Ciertamente, desde un punto de vista tecnológico y económico no hay argumentos que sustenten la supuesta superioridad blanca. Y tal pareciera que no los hay tampoco desde el punto de vista de la genética, si hemos de creerle a un artículo publicado esta semana en la revista “Science” por un grupo internacional de investigadores encabezado por Sarah Tishkoff de la Universidad de Pensilvania.

En su artículo, Tishkoff y colaboradores reportan los resultados de un estudio genético llevado a cabo con nativos de Etiopía, Tanzania y Botsuana pertenecientes a diversas etnias. El objetivo del estudio fue el de identificar genes que afectan la pigmentación de la piel.

Como sabemos, el color de la piel está determinado por la presencia del pigmento melanina en la epidermis, de modo que a más alto nivel de melanina más oscuro es el color de la piel. La piel oscura de los pueblos africanos se ha explicado en función del nivel de protección que dicha piel proporciona en contra de la radiación ultravioleta del Sol. En África este nivel es alto dada su situación geográfica y en consecuencia la piel de los africanos evolucionó hacia altos niveles de melanina. En contraste, las poblaciones que emigraron de África hacia el continente europeo encontraron allí menores niveles de radiación ultravioleta perdiendo la piel su color oscuro original en favor de un color pálido, ventajoso para la producción de vitamina D.

No obstante, Tishkoff y colaboradores consideran que dicha explicación es insuficiente pues entre los africanos dicho color varía grandemente, siendo marcadamente oscuro entre los pueblos del área que comprende Sudán y Chad, y mucho más claro entre los San que habitan en el sur de África. Así, los investigadores razonan que tiene que haber un efecto genético adicional.

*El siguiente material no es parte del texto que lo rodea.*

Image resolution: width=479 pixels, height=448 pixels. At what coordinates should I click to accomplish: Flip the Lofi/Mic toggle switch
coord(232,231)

Para determinar el color de la piel y de éste el nivel de melanina, Tishkoff y colaboradores midieron la cantidad de luz reflejada por la piel de un grupo de 2094 voluntarios africanos con una amplia diversidad genética y étnica. De la misma manera, llevaron a cabo un estudio genético con 1570 personas escogidas de entre aquellas a las que le fue cuantificado el nivel de melanina. Como resultado de su estudio, los investigadores identificaron 8 variantes en el genoma africano que influencian fuertemente el color de la piel, algunas oscureciéndola y otras aclarándola.

Tishkoff y colaboradores encontraron también que algunas variantes genéticas que determinan el color de la piel están presente en poblaciones fuera de África. Y, con relación a esto, y de manera sorprendente, encontraron dos genes que afectan el color de la piel, del pelo y de los ojos en la población europea, que están también presentes y activos en la población San del sur de África, de piel relativamente clara. Dichas variantes genéticas se habrían desarrollado en África hace cerca de un millón de años, cuando la aparición de nuestra especie estaba aun muy lejana en el tiempo.

En base a sus resultados Tishkoff arguye que usar el color de la piel para clasificar a los humanos no tiene más validez que usar para este propósito otra característica como sería la altura. En particular, la raza africana, caracterizada por un determinado color de la piel, no existe como concepto, dada la gran la variedad de tonalidades de piel que es posible encontrar en África.

Los racistas y supremacistas blancos han estado y están de este modo en un craso error. Después de todo, la piel blanca en último término resulta de una adaptación al medio. En efecto, como apunta Sarah Tishkoff, si rasuramos a un chimpancé –que se separó de nuestra línea evolutiva hace unos seis millones de años– encontraremos que tiene la piel pálida, pues no necesita de melanina para protegerse de los rayos solares.